She only calls me a few times a year. Maybe that’s just what friendship is when you get old; I have friends who are definitely good friends who are like that, but it’s not just that.

She always calls me when she’s having boy trouble. And it’s usually similar boy trouble. Usually: I opened myself up too quickly to this boy and he turned out to be a fuckboy. My default response is compassion, because lord knows I have opened myself up too quickly to women before and been badly hurt for it. I don’t require her to solve all her problems overnight or become some kind of master at dating who never gets into trouble, but.

But in between these hourslong phone calls that we have every six to nine months when she has acquired a boy problem, I reach out here and there, with diminishing frequency, just checking in to see how things are going, just reaching out to say merry christmas, just wanted to let you know I’m moving cities, something exciting happens—and every time: crickets. She just ignores me. To the point that I start to wonder if she hates me or I said something offensive on the last phone call or what.

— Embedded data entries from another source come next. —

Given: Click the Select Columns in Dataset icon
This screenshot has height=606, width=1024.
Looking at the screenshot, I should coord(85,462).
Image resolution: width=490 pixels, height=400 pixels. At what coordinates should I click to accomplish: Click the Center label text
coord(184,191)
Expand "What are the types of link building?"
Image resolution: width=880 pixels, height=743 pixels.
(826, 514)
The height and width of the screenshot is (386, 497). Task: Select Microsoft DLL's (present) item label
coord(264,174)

But then a text message always comes, eventually, usually something cryptic and philosophical. Is it ever possible to truly know a person, is there such a thing as a “green flag,” shit like that. And I’ll respond with a paragraph of thought as I am wont to. And then she’ll call, and we’ll hash it out, and then she’ll give me a turn for life updates. Sometimes there will be two or three follow-up calls on the same issue, and lots of texting in philosophizing, and then begins again the gradual fade.